Commercial lenders to Canada’s agricultural and commercial fishing industries are, by now, well aware of the ever-present uncertainties surrounding the use of quota entitlements, a valuable and indeed vital component of many farming and fishing businesses across Canada, as collateral security.  The Supreme Court of Canada’s decision in Saulnier1 told us that while a commercial fishing licence may not be property in the fullest sense, it still gives the licence holder enough rights of the right kind2 to qualify it as property under the Nova Scotia PPSA3 and the BIA4. This decision may have lit a candle for jurisprudence in this area, but it has not been the lightbulb moment that many commercial bankers, and lawyers alike, had hoped it would be.  Over time, jurisdictional variation has resulted from a number of provinces specifically legislating on the subject to permit pledges of certain types of quota as collateral security.  Other provinces (and certain markets within a province) lack a similar structure that those laws provide, leaving lenders in those provinces on their own to investigate and then stumble through the unique practices of the various marketing and licensing boards across Canada.
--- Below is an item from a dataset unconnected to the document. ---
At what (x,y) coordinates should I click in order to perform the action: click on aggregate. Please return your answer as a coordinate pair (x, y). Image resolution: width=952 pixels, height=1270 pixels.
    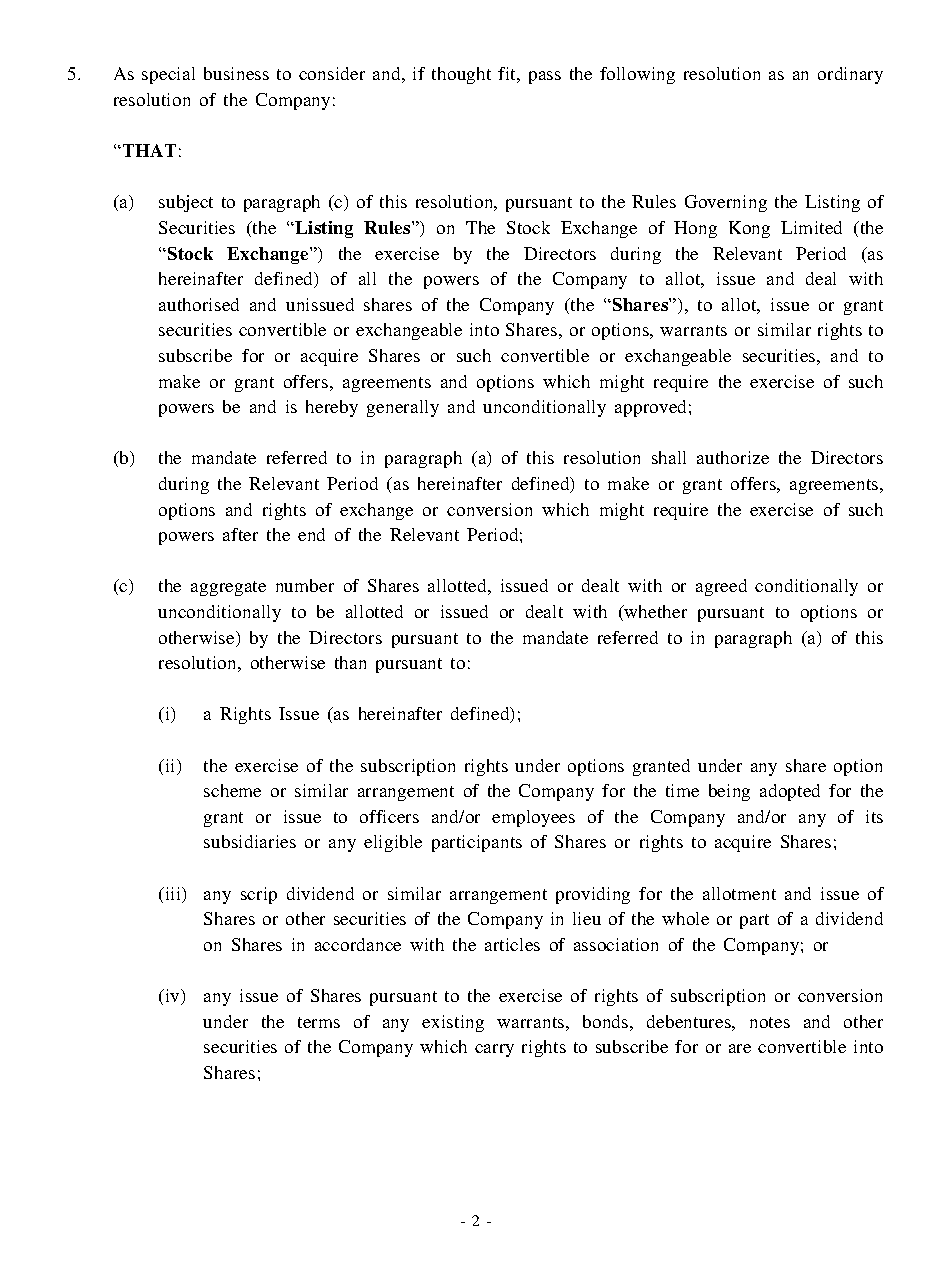
    Looking at the image, I should click on (228, 588).
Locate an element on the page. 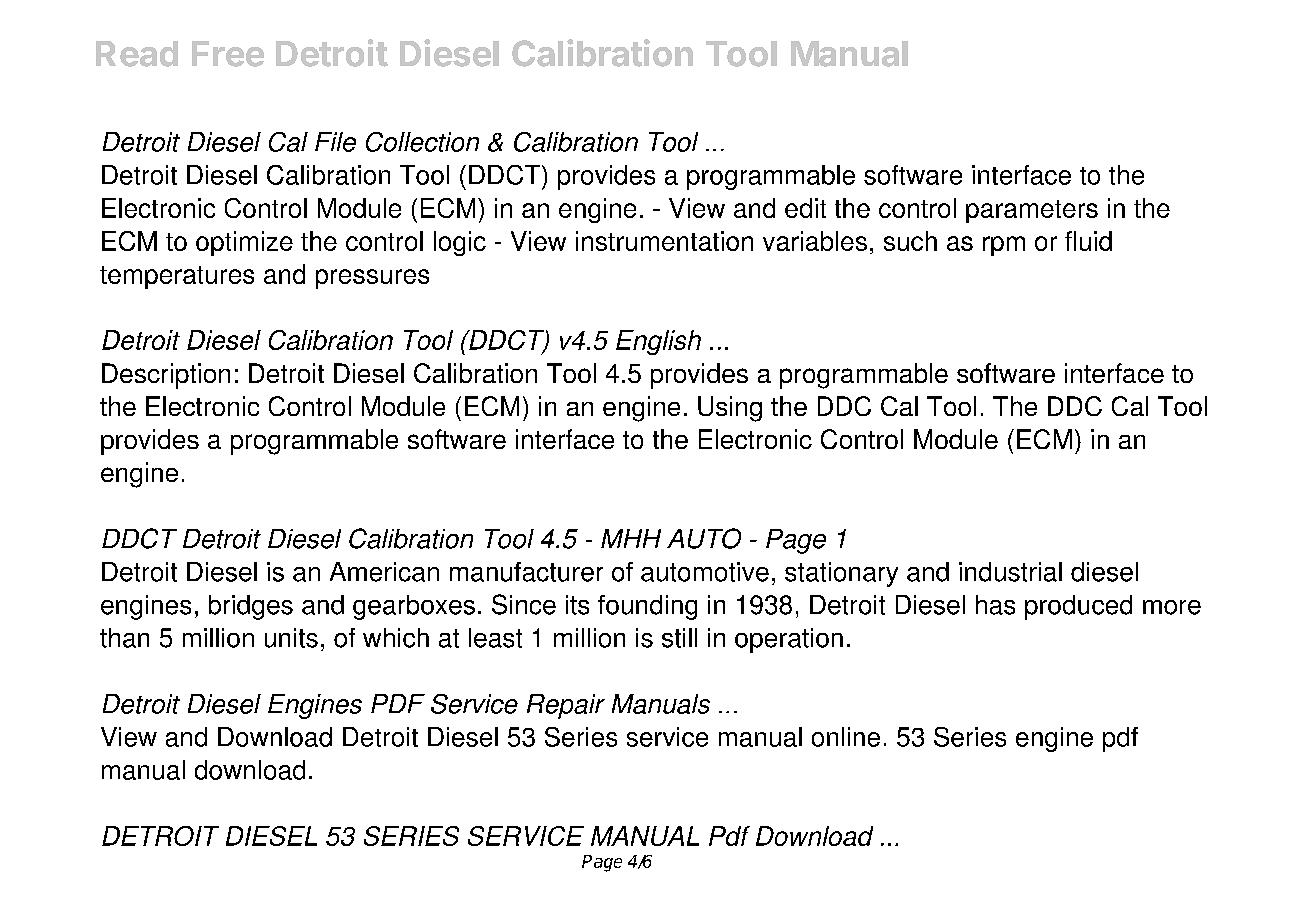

Although a high court decision on the status of quota as personal property remains to be seen, lower court decisions are sprinkled throughout the Canadian jurisprudence and occasionally provide some insight into the proprietary nature of quota in the agricultural and fishing sectors.  This past spring, the Supreme Court of Nova Scotia gave its decision in Business Development Bank of Canada v. D’Eon Fisheries Limited,5 a case in which the Court had a unique opportunity to juxtapose a commercial fishing licence, so thoroughly examined by the Supreme Court of Canada in Saulnier, and a quota in a fishery’s total allowable catch, all in the context of a dispute between a number of secured lenders that were claiming prior interests in the quota allotted to the debtor company, D’Eon Fisheries Limited (“D’Eon”).

At the time of filing for bankruptcy, D’Eon operated under a federally issued fishing licence and held a quota in the total allowable catch of silver hake on the East Coast. D’Eon’s security agreements with the Province of Nova Scotia (“Province”) and Nova Scotia Business Incorporated (“NSBI”) clearly referenced D’Eon’s quota allocation as forming part of the collateral.  The registrations under the Nova Scotia PPSA filed by the Province and NSBI, however, were not as clear and referred to D’Eon’s rights and interests under its fishing license as well as the books, records and documents related to that license.  The quota rights were not expressly mentioned.  D’Eon’s other secured creditors argued that neither the Province nor NSBI described the quota in their Nova Scotia PPSA registrations by item or type and, without a general “all property” registration, their registrations could not be held to extend to the quota.  The Province and NSBI countered that, due to the legal relationship between the licence and the quota and the standard commercial practice that treated quotas and licences as inseparable items for the purposes of transferring such rights, the licence and the quota were of the same type such that a reference to the licence in their registrations included and gave notice of their security interest in D’Eon’s quota.

The Court disagreed with the Province and NSBI.  The evidence did not support the conclusion that the quota was so “inextricably linked” to the licence that a reference to one amounted to a collateral description of both. The quota and the licence were administered under distinct regulatory regimes and were capable of being transferred separately.  The reference to the licence in the registration could not, in the Court’s view, be read as a general term encompassing the quota entitlements.6  Without a specific reference to the quota, the registration was seriously misleading as to the Province’s and NSBI’s collateral and the Court affirmed that the statutory procedures available to third parties to request particulars of the collateral could not save the description by making its otherwise misleading language acceptable.  The Court further suggested that, in the context of the other registrations against D’Eon, certain of which referenced both the licence and the quota, the misleading nature of the filings in question would have been reinforced.

In addition to further espousing the importance of a considered description of specific collateral in a Nova Scotia PPSA registration, the Court’s decision in D’Eonindicates a willingness on the part of the Court to consider a quota entitlement, separate and apart from any licence to which the quota is issued, as personal property in its own right, capable of being treated as property under the Nova Scotia PPSA and capable of being pledged as security in the ordinary course.  What the decision regrettably foregoes however, is a detailed analysis which might have shed some light on the Court’s willingness to consider quota as personal property.  Such an analysis is needed, preferably at an appellate court level and with some consensus across our provinces, before commercial lenders should have comfort taking security in quota without also following closely the mandated procedures of the governing marketing or licensing board.